Los productos parenterales deben inspeccionarse visualmente para detectar partículas y decoloración antes de la administración. Asotecan es una solución verde amarillo/amarillo. Si se observan partículas visibles, el producto no debe administrarse.

Se requiere dilución adicional con solución inyectable de cloruro de sodio 9 mg/ml (0,9%) o solución inyectable de glucosa 50 mg/ml (5%) para obtener una concentración final de entre 25 y 50 microgramos/ml antes de la administración al paciente.

Deben adoptarse los procedimientos normales para la manipulación y eliminación adecuadas de los medicamentos contra el cáncer, a saber:

• El personal debe estar capacitado para preparar y administrar el medicamento.

• El personal embarazado debe ser excluido de trabajar con este medicamento.

− El personal que maneje este medicamento debe usar ropa protectora que incluya máscara, gafas y guantes.
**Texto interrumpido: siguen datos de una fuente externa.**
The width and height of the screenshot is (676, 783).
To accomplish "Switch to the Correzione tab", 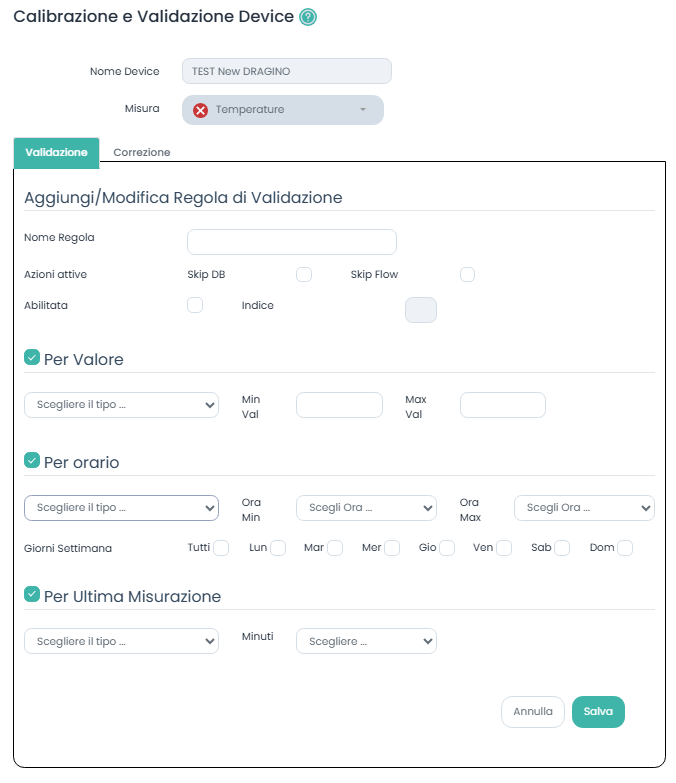I will click(142, 153).
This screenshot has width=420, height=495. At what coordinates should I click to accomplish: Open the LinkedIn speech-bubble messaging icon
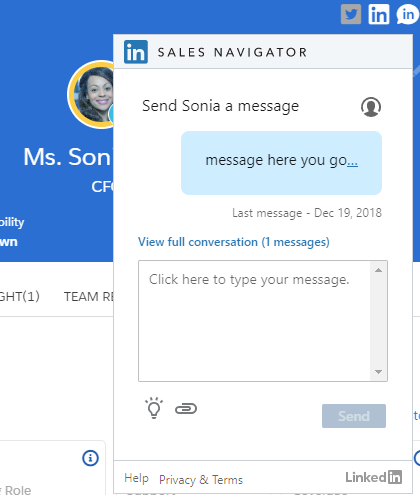[x=407, y=14]
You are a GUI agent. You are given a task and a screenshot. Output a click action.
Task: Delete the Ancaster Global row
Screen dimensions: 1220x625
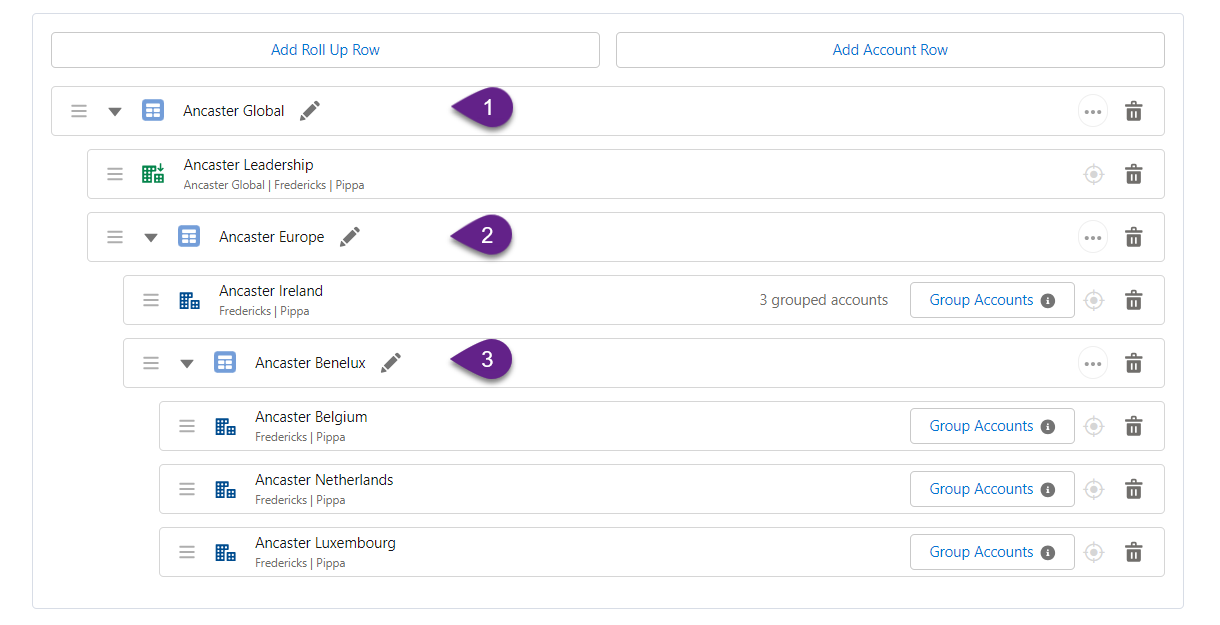tap(1133, 111)
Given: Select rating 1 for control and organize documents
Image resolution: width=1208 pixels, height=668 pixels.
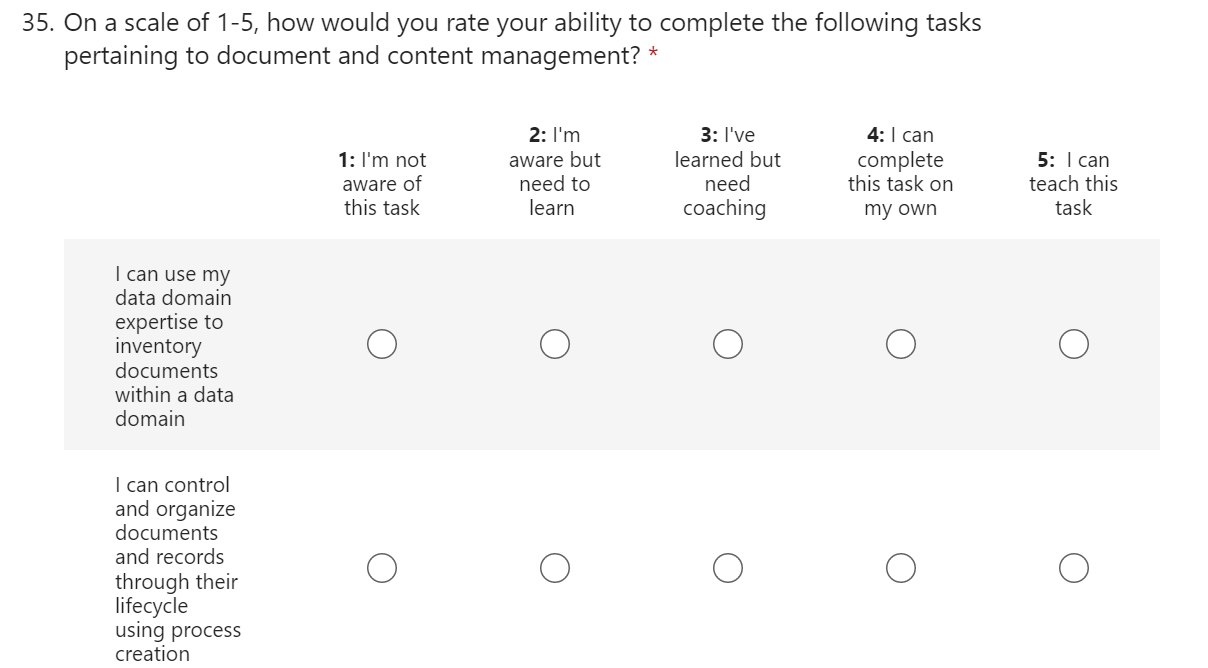Looking at the screenshot, I should coord(381,568).
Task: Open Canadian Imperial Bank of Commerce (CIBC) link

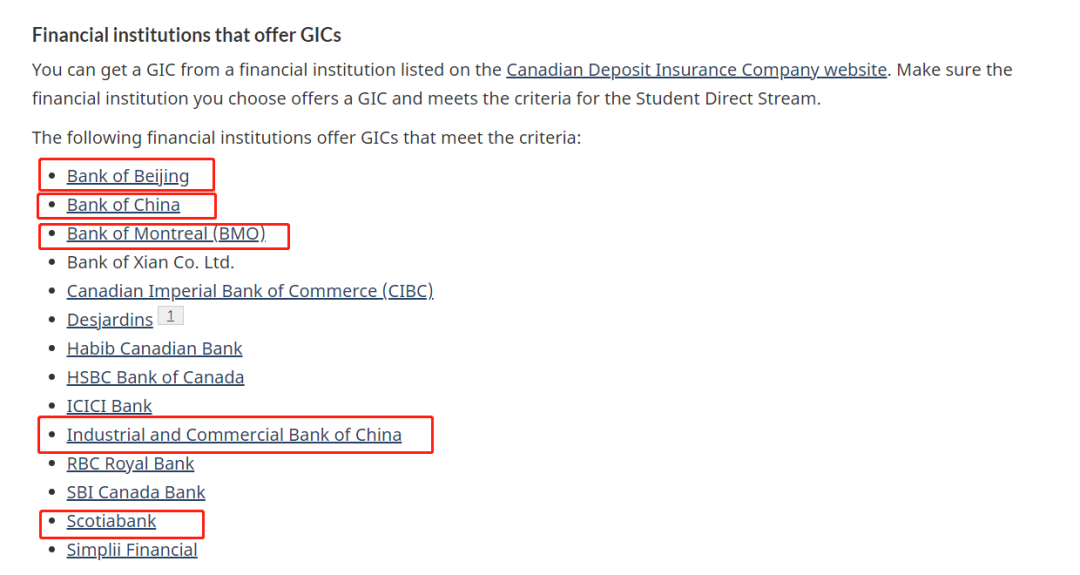Action: (x=250, y=291)
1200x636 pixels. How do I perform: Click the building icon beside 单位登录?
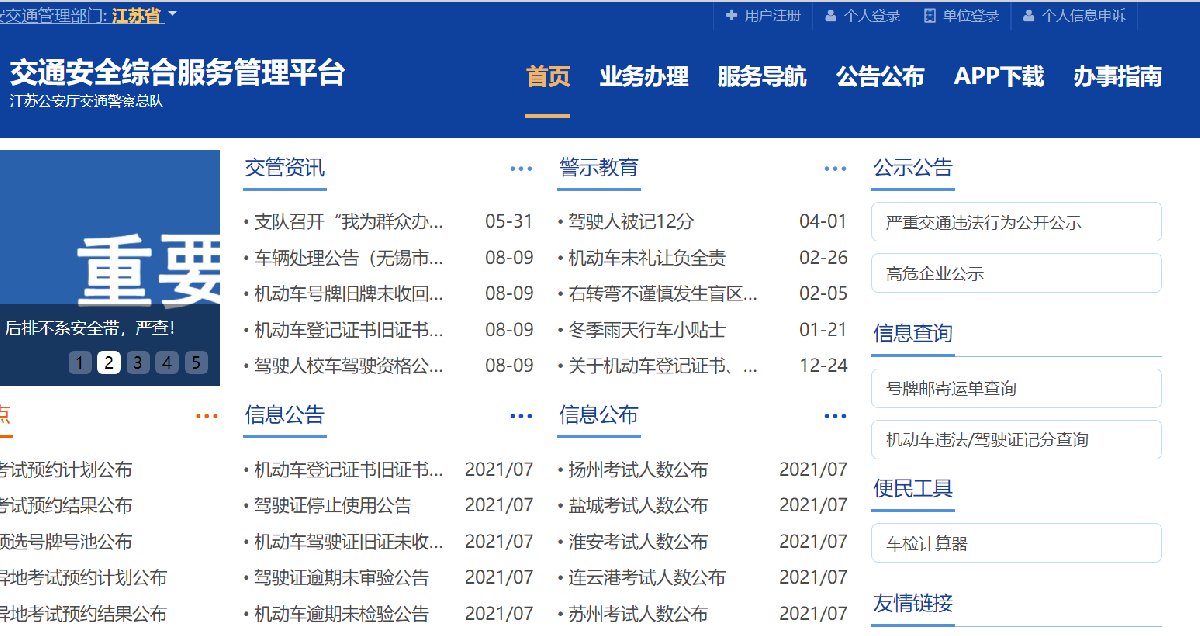[929, 16]
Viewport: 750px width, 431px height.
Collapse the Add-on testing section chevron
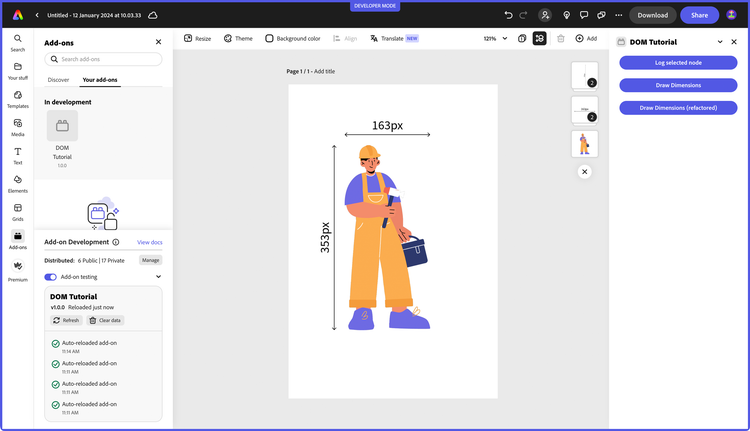coord(157,277)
Todos los artículos para administración o limpieza, incluidos los guantes, deben colocarse en bolsas de eliminación de desechos de alto riesgo para incineración a alta temperatura. Los residuos líquidos se pueden lavar con grandes cantidades de agua.

• El contacto accidental con la piel o los ojos debe tratarse inmediatamente con abundante agua. Si hay irritación duradera, se debe consultar a un médico.

- Cualquier producto o material de desecho no utilizado debe eliminarse de acuerdo con los requisitos locales.